Eight prisoners and two correctional officers died in an accident near my hometown last week when their bus went off the side of an overpass, onto a moving train. It made national news, and my former coworkers did a great job all day letting people know what was going on as information came out, and putting it all into context by day’s end.
When hearing about a fatal train/prison bus collision, many people made the obvious connection, because that’s how we expect things to work, but the culprit seems to be icy conditions and very bad luck.
I can’t explain why the eight prisoner deaths seem so much more tragic than the two guards. Some of those inmates who died were clearly not nice people, and wouldn’t have been released for many years. But many were guilty of the regular sort of human failings. The guards had less public faults, and may have been better than average folk. I don’t know. Somehow, dying in the middle of the work you’ve chosen seems routine and, falsely, within your control, so it’s not as poetic. If on the day of our impending death, we were able to wake up with a sense of lusty mortality to pend it some more, we would. We would sit at the traffic light another half second. We’d refuse to come to work that day.
But if you’re a prisoner and you wake up with that, you have no choice. Fate brings you places, and in cases like this, it kills you, too.
That morning, I didn’t have any sense about myself or people 1,800 miles away, but I was still awake because I’d been looking up the Bureau of Labor Statistics’ most dangerous jobs for 2013, and converting it into a spreadsheet to make some visualizations of the data. Because when I have a spreadsheet open, Excel replaces my need to sleep.
The most surprising thing was that working near very heavy stuff and driving are the two most dangerous kinds of jobs you can do. Even if you’re a law enforcement patrol officer, an automatic is more likely to kill you if it can be put in drive than pointed at you.
So, I wondered how dangerous correctional officers’ and jailers’ jobs were, and how much prison transport factored in to that.
The answer, roughly, is that being a correctional officer is relatively safe and fatal crashes are extremely rare. But the precise answer is tougher to pin down.
So, the BLS doesn’t include correctional officers and jailers in their list of occupations with fatal accident rate. This is problematic, but not insurmountable. There’s a little formula at the bottom:
The rate represents the number of fatal occupational injuries per 100,000 full-time equivalent workers and was calculated as:
(N/EH) x 200,000,000 where
N = the number of fatal work injuries
EH = total hours worked by all employees during the calendar year200,000,000 = base for 100,000 equivalent full-time workers (working 40 hours per week, 50 weeks per year)
So we’ve got the number of death listed. Let’s just grab the employment numbers.
For correctional officers and jailers, that’s 432,680. Assuming they do work 40 hours per week, that’s easy. But let’s check.

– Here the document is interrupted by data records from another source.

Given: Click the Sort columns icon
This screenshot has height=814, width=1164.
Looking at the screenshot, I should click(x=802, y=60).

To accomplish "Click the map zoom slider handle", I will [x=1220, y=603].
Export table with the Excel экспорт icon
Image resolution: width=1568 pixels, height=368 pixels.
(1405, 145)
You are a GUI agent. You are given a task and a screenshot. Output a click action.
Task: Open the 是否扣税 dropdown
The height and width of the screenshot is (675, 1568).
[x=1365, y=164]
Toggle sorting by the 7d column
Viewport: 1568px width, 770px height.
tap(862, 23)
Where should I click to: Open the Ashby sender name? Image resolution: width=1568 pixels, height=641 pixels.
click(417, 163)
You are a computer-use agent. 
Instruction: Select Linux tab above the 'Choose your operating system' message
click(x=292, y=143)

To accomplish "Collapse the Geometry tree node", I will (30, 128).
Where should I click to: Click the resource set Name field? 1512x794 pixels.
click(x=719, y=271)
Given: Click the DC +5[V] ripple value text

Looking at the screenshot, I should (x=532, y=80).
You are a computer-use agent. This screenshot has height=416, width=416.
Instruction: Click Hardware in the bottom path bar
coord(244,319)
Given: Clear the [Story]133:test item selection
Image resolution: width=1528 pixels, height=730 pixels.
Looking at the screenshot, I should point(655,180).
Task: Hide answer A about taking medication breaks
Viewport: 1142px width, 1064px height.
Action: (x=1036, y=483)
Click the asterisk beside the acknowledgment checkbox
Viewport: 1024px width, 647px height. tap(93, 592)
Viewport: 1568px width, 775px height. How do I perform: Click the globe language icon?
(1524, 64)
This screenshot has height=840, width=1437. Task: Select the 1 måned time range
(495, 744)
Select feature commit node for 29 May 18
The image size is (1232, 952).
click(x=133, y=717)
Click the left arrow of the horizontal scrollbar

The median income is $19.02 hourly, or $39,550 annually. That works out to 41.6 hours were week. Other quintiles bear that out. So let’s plug that into the formula:
(6/( (41.6*50) * 432,680) ) * 200,000,000 = 1.3 per 100,000 full-time equivalent workers
Or just being lazy, 6/432,680 – 1.4 per 100,000 workers.
Whichever is better, that’s less than half the fatal injury rate for all U.S. jobs in 2013 (3.2 per 100K). In fact, being a cashier is more likely to kill you (1.5 per 100K).
Going back a few years, that’s not an aberration for the field, either. Of course, getting good employment numbers for that specific occupation is eluding me now, so let’s just accept that the rate isn’t going to move too much.
Notice that although the purpose of those reports is to categorize the fatal injuries into the kind of events they were, many don’t actually add up within their occupation. Why is this? I don’t know. There’s no notes about it in the document I saw, and I haven’t found an explanation outside of it. I really want to call the BLS just to get someone who can explain that to me, but that’s a bridge too far for a blog post as unlikely to be read as this.
(That day, my friend had to work a copydesk shift instead of get to be involved in the news collection activities. I reminded him I don’t even get to sit at a copydesk when things happen currently.)
And unfortunately, I got taken even further down this rabbit hole by a U.S. Department of Justice report.
One of the few studies of CO suicide, the Bureau of Labor Statistics’ (BLS) Census
of Fatal Occupational Injuries, shows that 38 percent of the intentional fatalities
suffered by COs were suicides by self-inflicted gunshot wounds (Konda, 2012).
However, using BLS data to study suicide prevalence among COs is complicated
because the BLS only reports suicides that occur in the workplace.
So actually, some of the violent deaths don’t involve anyone else. But they should still show up in the individual tallies.
In any case, my original question is approximately answered: about two or three correctional officers or jailers die transporting prisoners each year, so Richard Kimble or no, you’re better off transporting prisoners than wares or cab fares.